Rio de Janeiro Cathedral
This Catholic church was inspired by the architectural styling of Mayan temples and holds up to 20,000 people.
It is estimated that 2000 tribes (~ 3 million people) inhabited the area now known as Brazil when the Europeans arrived. Many of these natives were assimilated or died due to disease or conflict. Today there are 155 indigenous languages still spoken in Brazil and 800,000 people who classify themselves as indigenous. A fact I find fascinating is there are still 67 “uncontacted” tribes in Brazil. This means they are still living “off the grid” with minimal to no contact with the outside world. Brazil has a national agency charged with ensuring their protection from encroachment by the modern world (unless they seek it).
One area I would suggest prioritizing and staying in (though I didn’t for work reasons) is Copacabana. I wasn’t able to make it there during the day but have a couple licensed images to share:
Copacabana beach has over 2 million visitors for New Year’s Eve and hosts, perhaps, an even bigger party – Carnival.
While I didn’t make it to Copacabana during the day, I did make it there for dinner one evening and dined at the famous Copacabana Palace. This is an historic hotel that has hosted some of the biggest names in Hollywood and world leaders alike during trips to Brazil.
Zacapa Rum XO is considered one of the best rums in the world and this seemed like the place and time to try it. I’m a fan!

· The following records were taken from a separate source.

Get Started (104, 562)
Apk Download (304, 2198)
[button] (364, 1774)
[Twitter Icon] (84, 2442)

The use of artistic tiles, better known as azulejos in Portuguese, have a strong presence throughout Brazil and Portugal. The Selaron Steps and Copacabana Beach boardwalk are examples. Even the subways are vibrant in Brazil.
South America is a continent I hope to see more of in the future and Rio de Janeiro was a great way to start.
Rio de Janeiro was established in 1565 by the Portuguese Empire. In 1763, it became the capital of the colony of Brazil. The Portuguese Royal Court transferred itself from Portugal to Brazil in 1808 after Napoleon invaded Portugal. Rio de Janeiro became the chosen seat for the court of Queen Maria I of Portugal. This is one of the few instances in history that the capital of a colonizing country officially shifted to a city in one of its colonies. The Portuguese Royal Court would return to Portugal in 1821.